I’m from Penns River. Not Penns River by name, but the three small cities that make up the city in my books. Born in one (the hospital has since closed and become an urgent care/testing facility), taken home to another (the apartment has since burned down), and grew up in the third (my parents still live in the house). All three combined cover 16.6 square miles (the rural township that makes up “unincorporated Neshannock County” is another 15.2 with 2,240 people crammed into it.) For comparison purposes, the land area of Manhattan Island is 22.8 square miles. These are not metropolii.

The average household income is about three-quarters the national average. Median house prices are little better than half, so at least people can afford to live there, though it’s hell to sell and afford to move away. The percentage of residents with high school diplomas is a tad higher than the national average; college grads, about half. Unemployment hovers near the national average, but with incomes what they are, one can guess at the salary levels. In 1973 my high school graduated 328 students. Today’s total enrollment—freshman through seniors—is 712.

## [Entries supplied]
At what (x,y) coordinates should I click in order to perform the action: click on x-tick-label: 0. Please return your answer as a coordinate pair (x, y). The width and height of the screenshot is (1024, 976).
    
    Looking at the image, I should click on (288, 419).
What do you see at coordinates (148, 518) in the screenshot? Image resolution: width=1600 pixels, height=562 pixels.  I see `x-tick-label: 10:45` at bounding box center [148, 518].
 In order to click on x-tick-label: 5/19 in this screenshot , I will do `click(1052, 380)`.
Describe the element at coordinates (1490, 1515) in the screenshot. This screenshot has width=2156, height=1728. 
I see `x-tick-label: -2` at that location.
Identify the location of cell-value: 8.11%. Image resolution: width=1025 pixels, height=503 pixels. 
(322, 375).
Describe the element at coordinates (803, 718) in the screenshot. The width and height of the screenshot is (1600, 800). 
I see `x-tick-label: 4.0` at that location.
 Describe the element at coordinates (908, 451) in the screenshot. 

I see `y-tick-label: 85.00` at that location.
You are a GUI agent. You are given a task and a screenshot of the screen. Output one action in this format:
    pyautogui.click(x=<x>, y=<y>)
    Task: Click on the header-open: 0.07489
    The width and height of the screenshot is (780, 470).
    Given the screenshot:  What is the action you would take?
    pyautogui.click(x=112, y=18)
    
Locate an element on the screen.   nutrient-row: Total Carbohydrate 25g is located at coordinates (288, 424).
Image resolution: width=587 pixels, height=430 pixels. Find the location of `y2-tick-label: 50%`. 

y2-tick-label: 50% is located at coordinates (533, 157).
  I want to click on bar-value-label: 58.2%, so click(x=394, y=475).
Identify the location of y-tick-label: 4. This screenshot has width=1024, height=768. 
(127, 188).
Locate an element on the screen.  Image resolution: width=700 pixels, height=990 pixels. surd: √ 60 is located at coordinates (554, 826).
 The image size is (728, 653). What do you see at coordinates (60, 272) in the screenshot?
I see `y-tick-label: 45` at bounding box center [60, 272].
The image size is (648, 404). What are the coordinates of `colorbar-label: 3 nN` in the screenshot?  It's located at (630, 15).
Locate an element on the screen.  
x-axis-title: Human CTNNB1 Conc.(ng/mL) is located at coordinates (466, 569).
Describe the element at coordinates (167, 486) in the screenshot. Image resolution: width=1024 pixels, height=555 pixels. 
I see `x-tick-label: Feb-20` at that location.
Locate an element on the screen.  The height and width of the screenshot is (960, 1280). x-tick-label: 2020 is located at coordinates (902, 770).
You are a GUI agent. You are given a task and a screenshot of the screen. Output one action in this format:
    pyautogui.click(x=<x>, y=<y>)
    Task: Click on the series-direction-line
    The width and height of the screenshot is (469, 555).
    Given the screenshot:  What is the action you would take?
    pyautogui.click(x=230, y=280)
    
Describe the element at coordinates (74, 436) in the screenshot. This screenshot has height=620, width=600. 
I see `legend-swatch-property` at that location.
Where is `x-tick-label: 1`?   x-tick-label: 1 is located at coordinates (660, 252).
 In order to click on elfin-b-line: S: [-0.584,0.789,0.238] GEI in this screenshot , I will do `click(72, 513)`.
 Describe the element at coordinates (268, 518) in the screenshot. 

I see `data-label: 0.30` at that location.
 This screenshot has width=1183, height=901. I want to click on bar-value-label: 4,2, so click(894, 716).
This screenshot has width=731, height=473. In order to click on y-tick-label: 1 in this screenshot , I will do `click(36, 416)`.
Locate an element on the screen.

## [Work request]
Output the hometown text in full, word for word. The data has no role here.

## [Exercise output]
I’m from Penns River. Not Penns River by name, but the three small cities that make up the city in my books. Born in one (the hospital has since closed and become an urgent care/testing facility), taken home to another (the apartment has since burned down), and grew up in the third (my parents still live in the house). All three combined cover 16.6 square miles (the rural township that makes up “unincorporated Neshannock County” is another 15.2 with 2,240 people crammed into it.) For comparison purposes, the land area of Manhattan Island is 22.8 square miles. These are not metropolii.

The average household income is about three-quarters the national average. Median house prices are little better than half, so at least people can afford to live there, though it’s hell to sell and afford to move away. The percentage of residents with high school diplomas is a tad higher than the national average; college grads, about half. Unemployment hovers near the national average, but with incomes what they are, one can guess at the salary levels. In 1973 my high school graduated 328 students. Today’s total enrollment—freshman through seniors—is 712.